According to the allegations in the Complaint[1] unsealed today in Manhattan federal court:

Between 2000 and 2016, BENENFELD was the branch manager at a branch of a New York-area bank (“Bank-1”).  Beginning in or about 2004 and continuing into 2016, while employed at Bank-1, BENENFELD conducted hundreds of unauthorized transactions involving the accounts of over 20 bank customers, including the accounts of BENENFELD’s relatives.  Among other things, BENENFELD made unauthorized draws on, and payments to, customers’ lines of credit; made unauthorized withdrawals from, and deposits to, customers’ deposit accounts; and used customers’ deposit accounts as collateral for other customers’ lines of credit, without authorization.  To effect the unauthorized transactions, BENENFELD would, among other things, forge the signatures of bank customers and use a document previously signed by a bank customer to create paperwork that falsely purported to authorize a different transaction.  In or about April 2016, after having discovered BENENFELD’s conduct, Bank-1 terminated BENENFELD’s employment.  In or about June 2016, BENENFELD was hired by another bank (“Bank-2”).  At Bank-2, BENENFELD continued to conduct unauthorized transactions involving customer accounts.  As a result of the unauthorized transactions conducted by BENENFELD, Bank-1 sustained losses of over $5 million.

*                *                *

BENENFELD, 49, of Brooklyn, New York, is charged with one count of bank fraud, which carries a maximum sentence of 30 years in prison.  The maximum potential sentence is prescribed by Congress and is provided here for informational purposes only, as any sentencing of the defendant will be determined by the judge.

Mr. Berman praised the investigative work of the U.S. Postal Inspection Service’s New York Division.

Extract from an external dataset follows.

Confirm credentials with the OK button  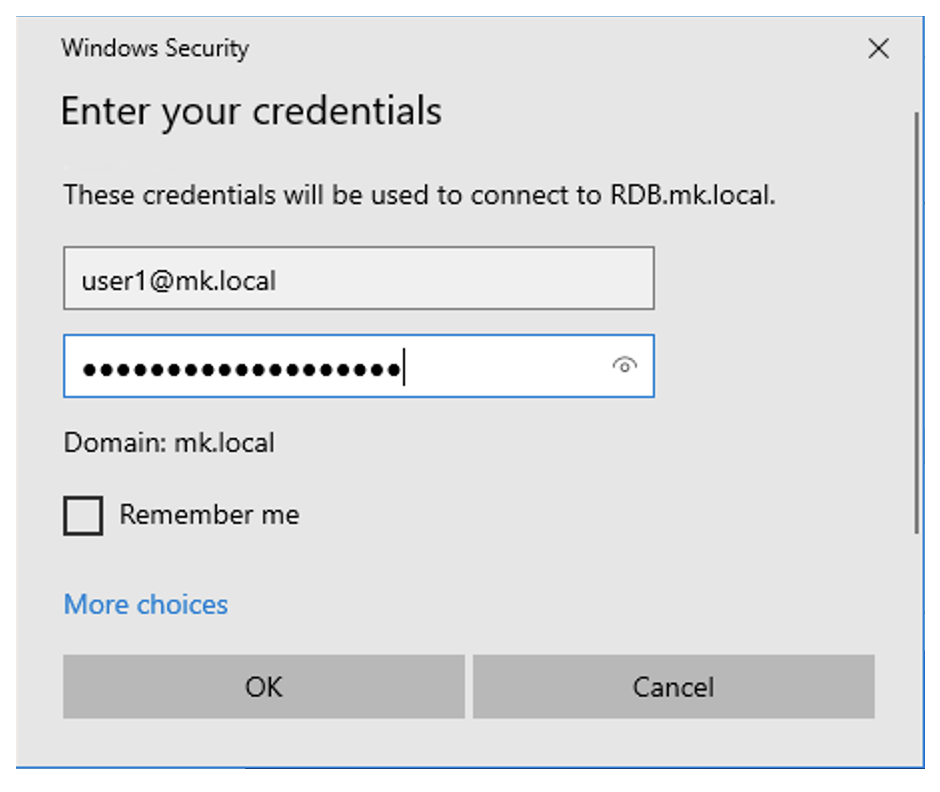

The case is being prosecuted by the Office’s Complex Frauds and Cybercrime Unit.  Assistant United States Attorney Dina McLeod is in charge of the prosecution.

The charges contained in the Complaint are merely accusations, and the defendant is presumed innocent unless and until proven guilty.


[1]  As the introductory phase signifies, the entirety of the text of the Complaint, and the description of the Complaint set forth herein, constitute only allegations, and every fact described should be treated as an allegation.